» EXERCISES TO COMPLETE:
1. In the talk transcript, what two parts does TrustZone split a system into?
2. Transcribe the talk transcript from "And, if you" up to and including "world in green.".

» GIVEN PASSAGE:
34c3 intro
Herald: The next talk will be about
embedded systems security and Pascal, the
speaker, will explain how you can hijack
debug components for embedded security in
ARM processors. Pascal is not only an
embedded software security engineer but
also a researcher in his spare time.
Please give a very very warm
welcoming good morning applause to
Pascal.
applause
Pascal: OK, thanks for the introduction.
As it was said, I'm an engineer by day in
a French company where I work as an
embedded system security engineer. But
this talk is mainly about my spare-time
activity which is researcher, hacker or
whatever you call it. This is because I
work with a PhD student called Muhammad
Abdul Wahab. He's a third year PhD student
in a French lab. So, this talk will be
mainly a representation on his work about
embedded systems security and especially
debug components available in ARM
processors. Don't worry about the link. At
the end, there will be also the link with
all the slides, documentations and
everything. So, before the congress, I
didn't know about what kind of background
you will need for my talk. So, I
put there some links, I mean some
references of some talks where you will
have all the vocabulary needed to
understand at least some parts of my talk.
About computer architecture and embedded
system security, I hope you had attended
the talk by Alastair about the formal
verification of software and also the talk
by Keegan about Trusted Execution
Environments (TEEs such as TrustZone).
And, in this talk, I will also talk about
FPGA stuff. About FPGAs, there was a talk
on day 2 about FPGA reverse engineering.
And, if you don't know about FPGAs, I hope
that you had some time to go to the
OpenFPGA assembly because these guys are
doing a great job about FPGA open-source
tools. When you see this slide, the first
question is that why I put "TrustZone is
not enough"? Just a quick reminder about
what TrustZone is. TrustZone is about
separating a system between a non-secure
world in red and a secure world in green.

» DATA BLOCK:
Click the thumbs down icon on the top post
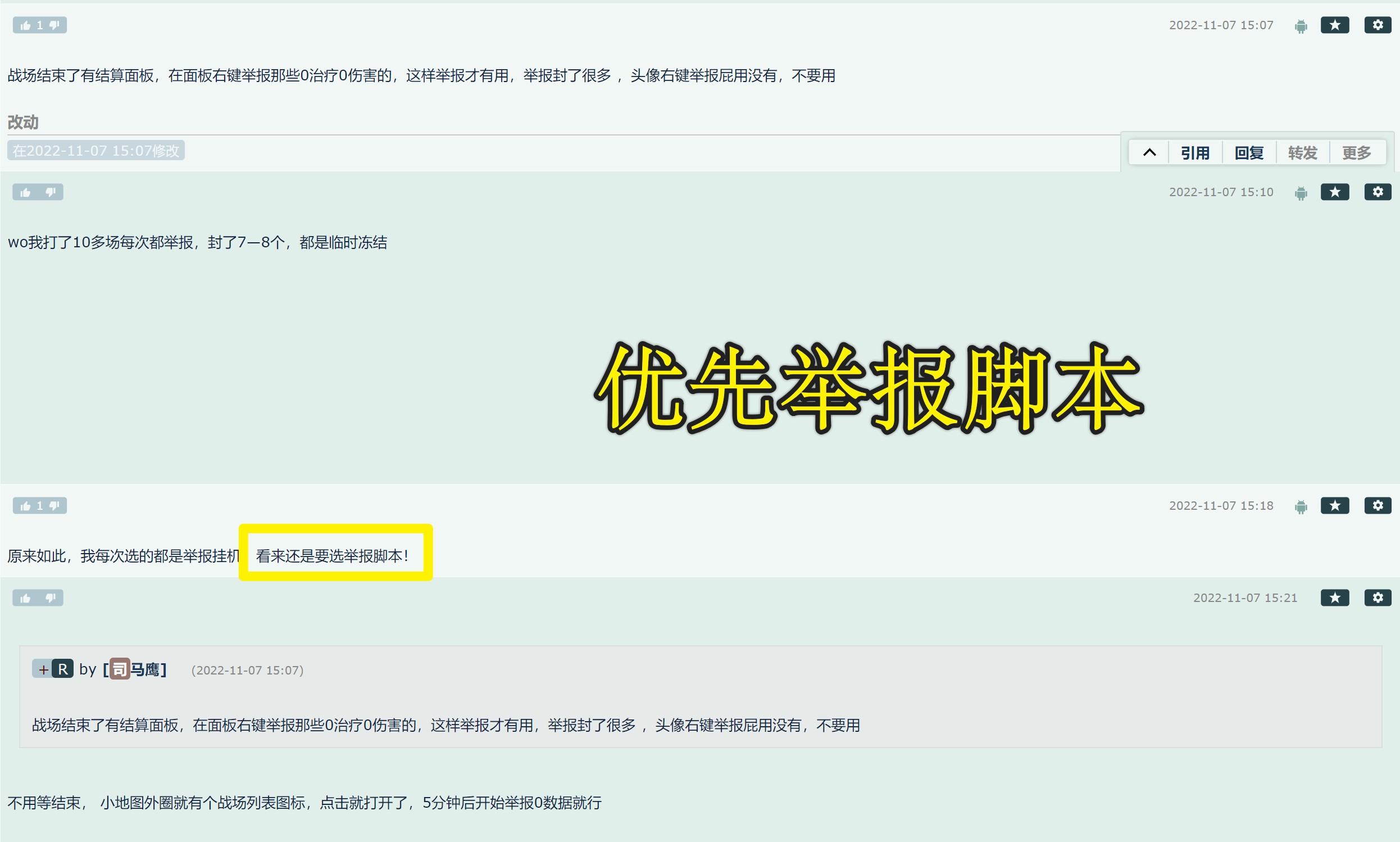The image size is (1400, 842). click(54, 25)
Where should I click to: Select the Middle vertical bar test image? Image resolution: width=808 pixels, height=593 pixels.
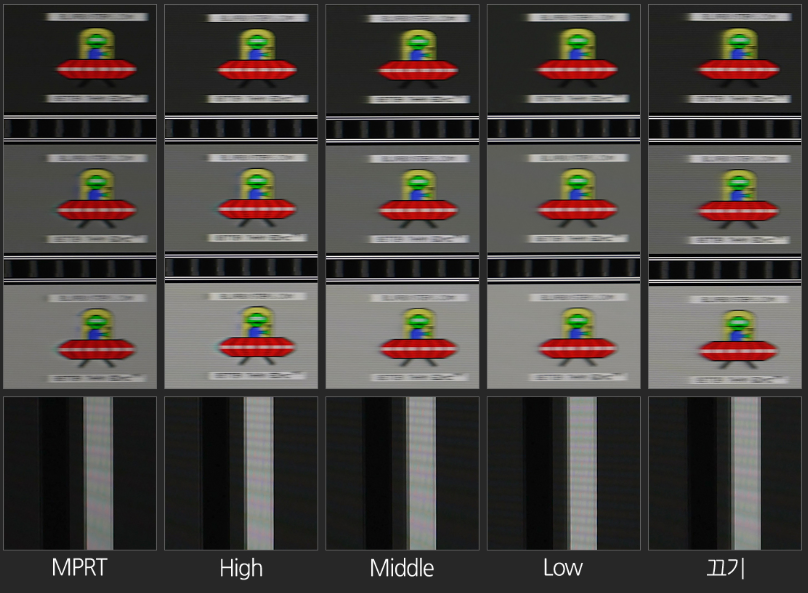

» TASK-BY-TASK SOLUTIONS:
1. A non-secure world, shown in red, and a secure world, shown in green.

2.
And, if you don't know about FPGAs, I hope
that you had some time to go to the
OpenFPGA assembly because these guys are
doing a great job about FPGA open-source
tools. When you see this slide, the first
question is that why I put "TrustZone is
not enough"? Just a quick reminder about
what TrustZone is. TrustZone is about
separating a system between a non-secure
world in red and a secure world in green.